Lloyd Allison, School of Computer Science & Software Engineering, Monash University, Clayton, Victoria, Australia 3800.
To: AIG, Dept. Comp. Sci., University of York, 12.15, Monday 11 October 2004.

Seminar's area: Inductive inference,   i.e. inferring general models from given data  (artificial intelligence, data mining, machine learning).

Research problem: What are statistical models?

I.e.

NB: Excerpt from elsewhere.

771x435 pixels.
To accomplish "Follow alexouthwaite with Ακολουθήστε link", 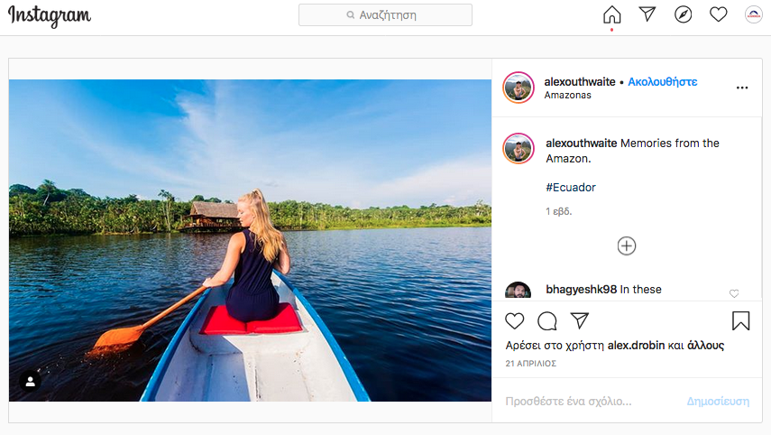I will point(663,81).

What do they do?  What can be done to them?  How can you combine two or more of them?  And what do you get?  How can you program with them?   What are the operations, types, classes, semantics?

This talk describes an approach and gives practical examples.  

Motivation 1

Given a new problem in general computing,
the probability of having an existing solution is ~0, ...
programming languages (e.g. Haskell) exist to ease writing new solutions.

Given a new inductive inference problem,
the probability of having an existing solution is ~0, ...
<?what?> exists to ease writing new solutions?

Motivation 2

repeat {
    new postgrad starts in machine learning;
    devises new model   (or variation);
    does some maths   (not just a hacker);
    implements search & estimators   (practical too!);
    does comparative tests v. other methods   (beats them);
    writes thesis, gets degree & leaves.

We are often left with programs that are hard to (re-) use -- undocumented code, not robust, different I/O formats, reinvented wheels, etc..  Can this be better organised?

1. A Toy Example

@0 -- continuous
@1 -- Boolean
@2 -- Boolean
@3 -- Boolean
@4 -- continuous.

Bayesian networks can "learn & explain" relationships between attributes (variables).

N. Friedman and M. Goldszmidt.   Learning Bayesian networks with local structure.   UAI'96, pp.252--262, 1996,

suggested using classification trees in the nodes of a Bayesian network.

Oh good, we just happen [1] to have:

estCTree ::  ([opSpace] -> Model opSpace)  -> [ipSpace] -> [opSpace]  -> CTreeType ipSpace opSpace

(Taking small liberties with the types.-)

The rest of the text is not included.